Known in Chinese as meiping and in Korean as maebyeong—the Korean pronunciation of the Chinese name—such bottles had appeared in China by the tenth century and had been adopted in Korea by the eleventh. Both Chinese and Korean examples from the eleventh century have broad shoulders and a narrow base but, due to their slightly convex sides, appear a bit stocky; by contrast, those from the mid-twelfth century onward are slightly attenuated and have bulging shoulders, a constricted waist, and lightly flaring foot.
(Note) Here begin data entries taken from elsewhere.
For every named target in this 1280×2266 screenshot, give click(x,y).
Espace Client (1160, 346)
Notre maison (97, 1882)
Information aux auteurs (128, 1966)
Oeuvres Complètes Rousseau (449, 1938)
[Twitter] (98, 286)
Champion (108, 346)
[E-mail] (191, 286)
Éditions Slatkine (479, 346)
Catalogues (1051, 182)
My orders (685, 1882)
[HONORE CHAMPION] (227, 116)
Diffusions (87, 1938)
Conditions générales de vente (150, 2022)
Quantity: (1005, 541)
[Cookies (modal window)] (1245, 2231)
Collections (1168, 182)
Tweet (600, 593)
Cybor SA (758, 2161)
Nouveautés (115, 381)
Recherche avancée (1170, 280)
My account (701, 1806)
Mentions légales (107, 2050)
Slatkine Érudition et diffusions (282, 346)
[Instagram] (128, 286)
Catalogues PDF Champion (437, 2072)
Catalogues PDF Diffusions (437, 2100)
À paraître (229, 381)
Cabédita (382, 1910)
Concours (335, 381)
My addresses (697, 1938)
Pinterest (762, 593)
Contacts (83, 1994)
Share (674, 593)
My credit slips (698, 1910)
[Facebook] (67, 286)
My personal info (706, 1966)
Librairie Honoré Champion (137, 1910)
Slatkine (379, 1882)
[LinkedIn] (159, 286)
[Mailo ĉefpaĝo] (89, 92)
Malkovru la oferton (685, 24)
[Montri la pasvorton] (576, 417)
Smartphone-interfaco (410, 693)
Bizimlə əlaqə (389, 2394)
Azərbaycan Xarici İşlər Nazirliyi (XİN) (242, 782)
Despite the poetic name meaning “plum vase,” maebyeong vessels were not vases for the display of cut branches of blossoming plum; rather, like the related Chinese meiping vessels, they were elegant storage bottles for wine and other liquids, though later collectors admittedly did sometimes press them into service as vases on special occasions, particularly when inviting learned friends of refined taste.
For similar maebyong see Soontaek Choi-Bae, Seladon Keramic der Koryo-Dynastie 918-1392 /Celadon Wares of the Koryo Period 918-1392 (Koln: Museum fur Ostasiatische Kunst, 1984), cover illustration and no. 15; Korai meipin ten / Exhibition of Mei-Ping Vase Koryo Dynasty, Korea (Osaka: Museum of Oriental Ceramics, 1985), no. 2.; Korai seiji e no izanai / An Introduction to Koryo Celadon (Osaka: Museum of Oriental Ceramics, 1992), pl. 21.